Salut Alice ;). Je passe de temps en temps sur ton blog héhé (faut bien se serrer les coudes entre futures journalistes =) ).
Enter the void est en effet un film de grand malade ! Faut aimer !
Et pour ce qui est du Japon, "Laurent" a plutôt bien commenté la chose (malgré une petite erreur: si tu vas làbas, c'est pas la tour 101 à Shibuya, mais la tour 109 pour faire les magasins
xD). 



Laurent 24/10/2010 23:05



c'est le pays du paradoxe, il y a pleins de trucs bizarres et pourtant les gens agissent de manière civilisée.
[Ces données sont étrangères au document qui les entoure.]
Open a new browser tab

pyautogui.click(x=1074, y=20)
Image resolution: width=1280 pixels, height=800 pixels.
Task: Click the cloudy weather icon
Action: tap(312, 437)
Est-ce qu'une ville alliant le stress et la sérénité existe vraiment ? Est-ce qu'une
ville à la densité de population aussi condenser peut se permettre d'allier sécurité, hygiène et savoir vivre ? Oui cette ville existe et elle s'appelle Tokyo. Toi qui aime bien la mode, tu ne
pourrais pas partir de cette ville sans avoir rafler quelques articles de la tour 101 de shibuya ^^


"seul contre tous" et "irréversible" sont des films de Gaspard Noé que je te recommande ! J'ai pas encore eu le plaisir de voir "enter the void" parcontre.



Alice 25/10/2010 10:40



Merci Laurent j'ai vu ces films, qui sont très bons.